Compressing time to compress logs
This morning, I had fun compressing time.
But before you picture me as a theoretical physics genius or a crackpot in need of a straitjacket, let me explain.
I am currently working on Metarc, a metacompression tool (understand: applying smart transformations to certain structures before handing off to a classical compressor like zstd). If you have never heard the term, you will understand in 5 minutes. If you are a compression expert, hang on, you might find food for debate.
Dates are a great playground for understanding this idea: they look like text, but they actually contain a very dense structure that can be exploited.
Spoiler: by exploiting this structure, Metarc can achieve compression gains of up to 26.5% compared to tar+zstd.
What general-purpose compressors don’t see in dates
The subject of my exploration this morning was therefore the compression of dates and time.
More specifically, I was trying to reduce the space taken in a text file by a date such as:
2026-05-11 10:36:19 (19 bytes of text) into a more compact form.

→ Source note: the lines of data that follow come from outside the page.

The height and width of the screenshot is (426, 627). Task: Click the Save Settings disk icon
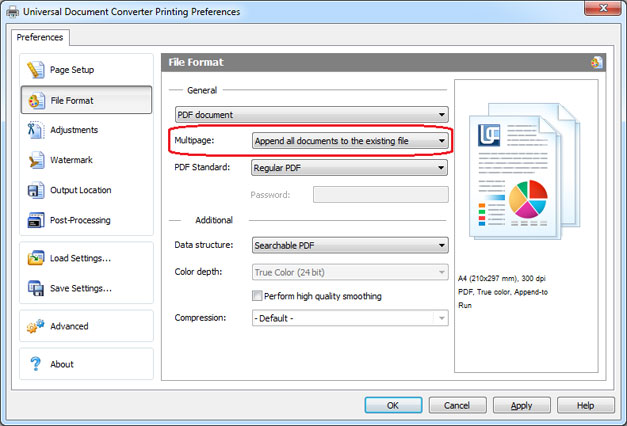click(x=36, y=288)
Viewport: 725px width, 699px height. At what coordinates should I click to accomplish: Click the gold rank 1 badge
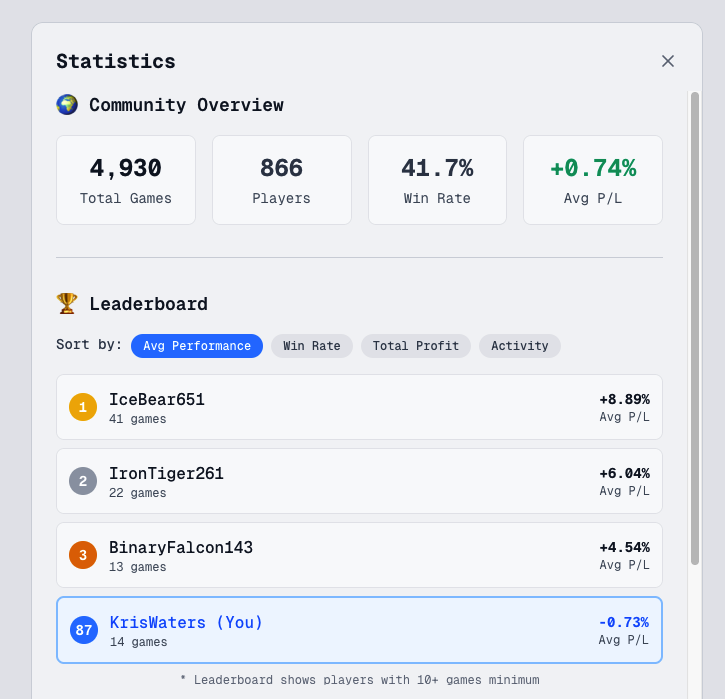(83, 407)
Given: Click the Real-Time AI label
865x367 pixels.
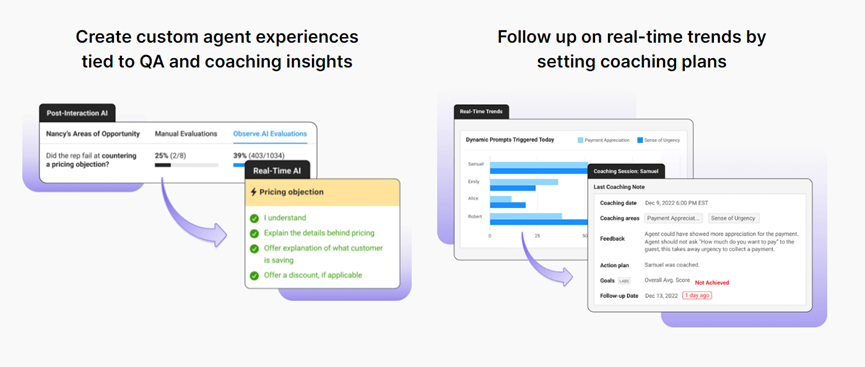Looking at the screenshot, I should [x=277, y=171].

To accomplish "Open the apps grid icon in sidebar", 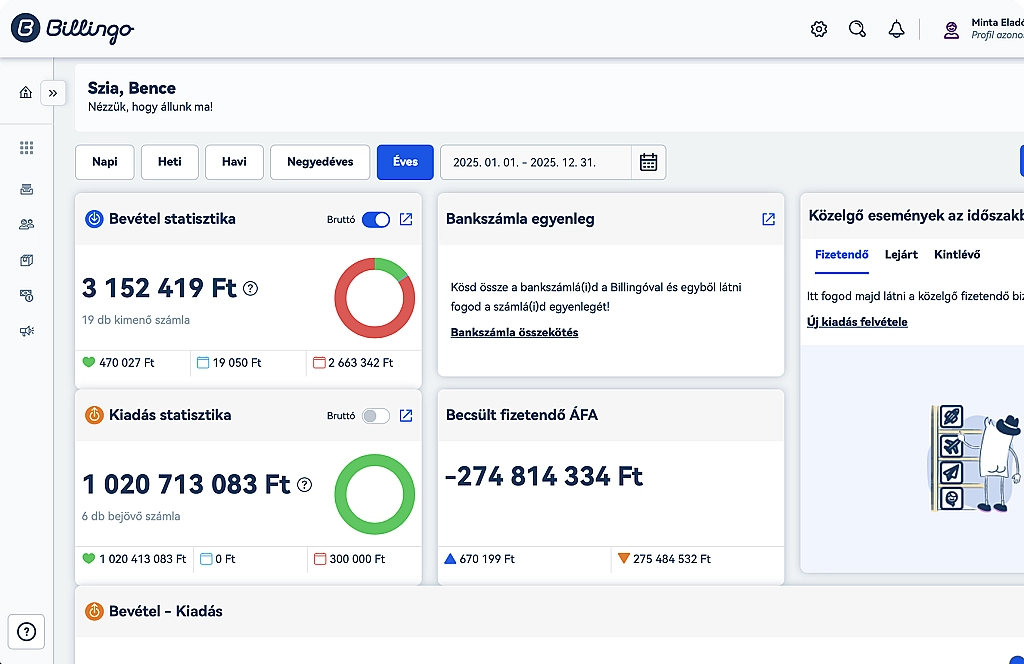I will 26,148.
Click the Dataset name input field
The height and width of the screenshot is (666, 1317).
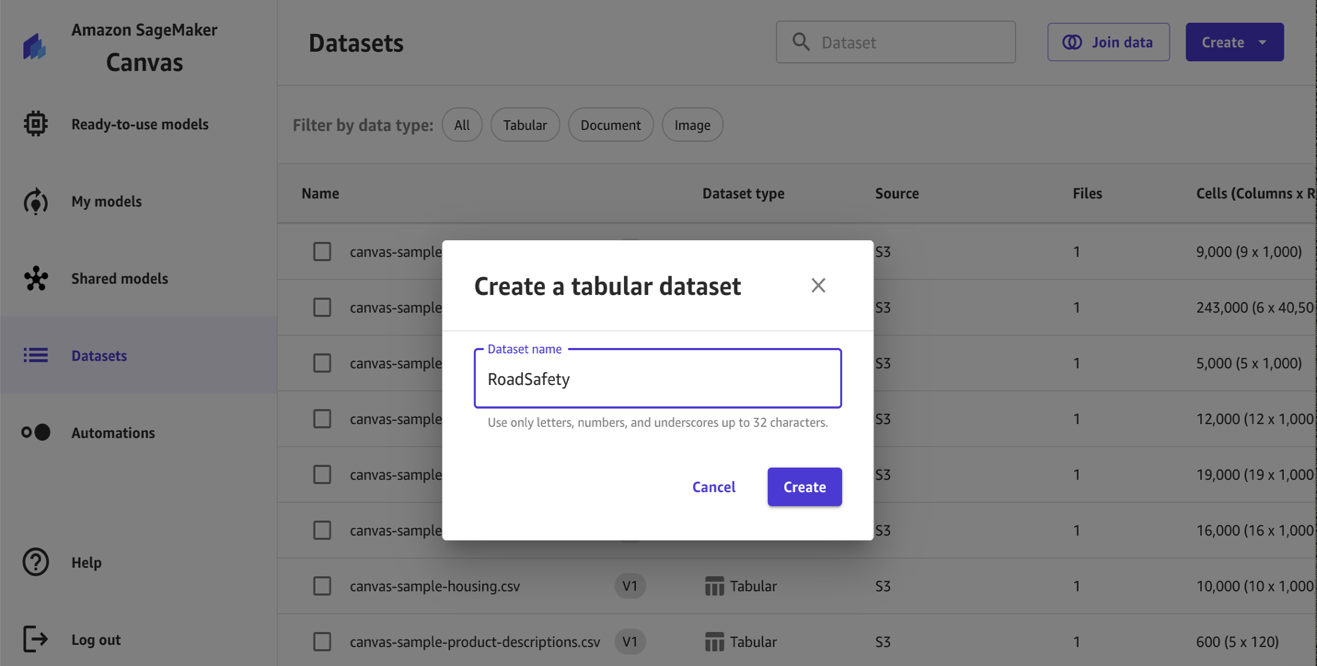[x=658, y=378]
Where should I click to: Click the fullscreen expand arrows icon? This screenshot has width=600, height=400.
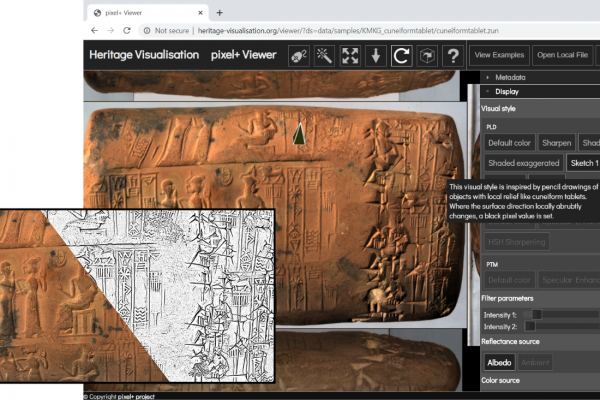pyautogui.click(x=350, y=56)
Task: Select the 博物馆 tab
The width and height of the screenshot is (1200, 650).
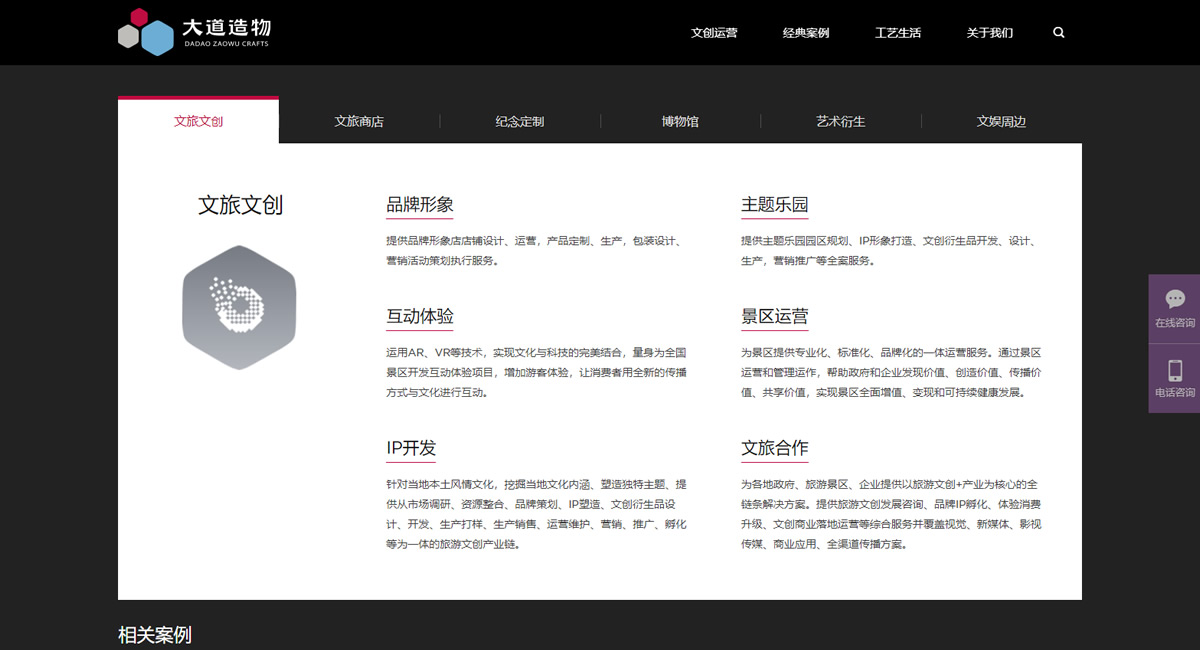Action: (x=680, y=122)
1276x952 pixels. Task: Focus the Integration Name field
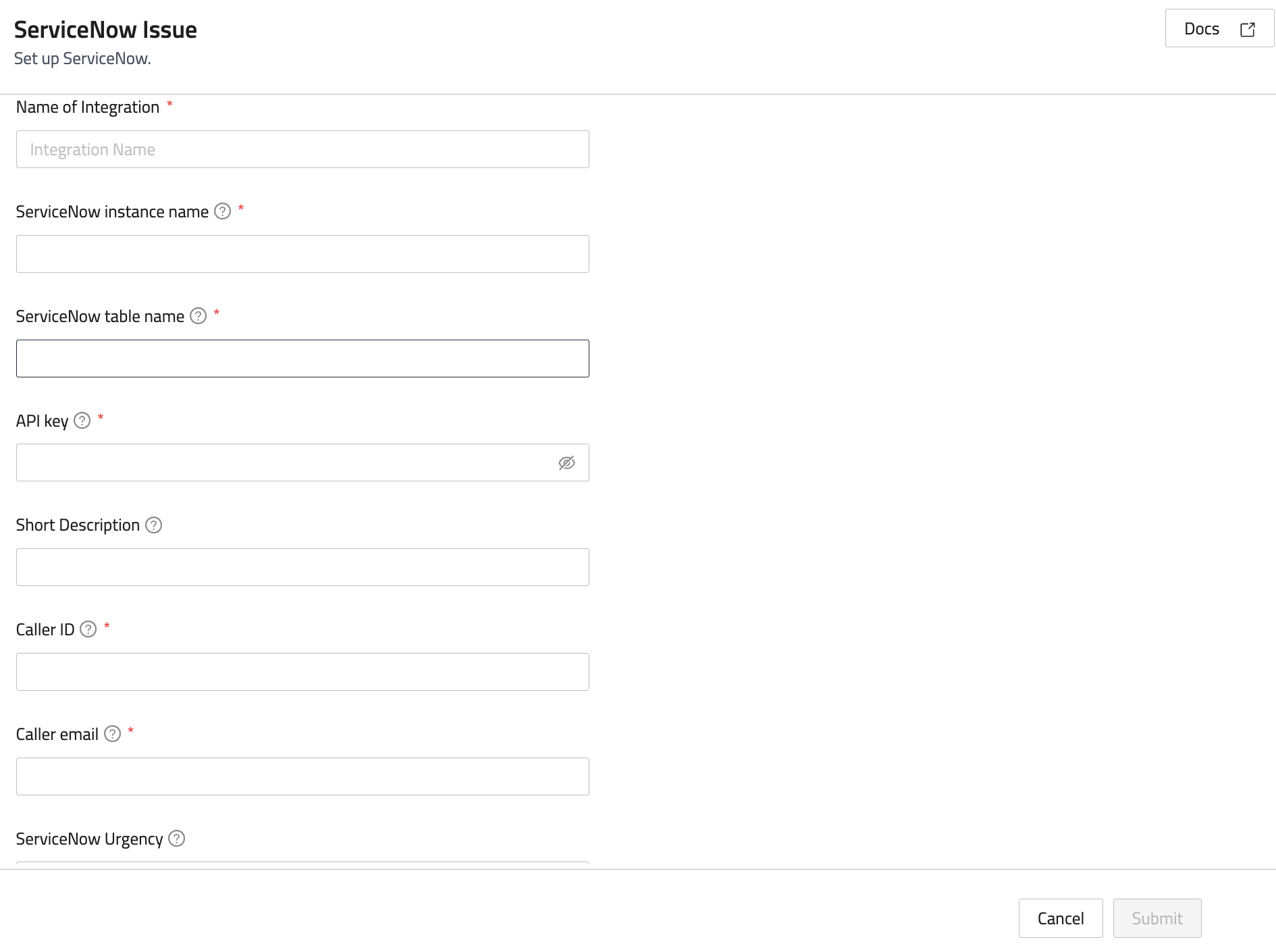[302, 149]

General-purpose compressors work at the byte stream level. For them, 2026-05-11 10:36:19 is not fundamentally a date: it is a sequence of characters.
They can exploit pattern repetitions, but not the fact that this string represents a precise instant, with a known structure: year, month, day, hour, minute, second.
This difference in perspective changes everything. Where a general-purpose compressor sees a string of characters, Metarc can recognize a structure: an instant, a format, sometimes a timezone, sometimes a precision in milliseconds or nanoseconds.
But to prove it, I needed a realistic test set…
Log files as an experimentation ground
To test this idea, log files were the obvious ground. They contain many dates, in various formats, with a very concrete constraint: you must be able to restore exactly the original text.
Effectively compressing a date while keeping enough information to restore it in its original textual format imposes three constraints:
- Limit the complexity of detection/compression.
- Minimize the size of format metadata.
- Compress the most frequent formats first.
The last point is crucial: the more formats I support, the more information I must store to distinguish them. Up to 256 formats, one byte is enough. Beyond that, two are needed. The size/variety trade-off is permanent.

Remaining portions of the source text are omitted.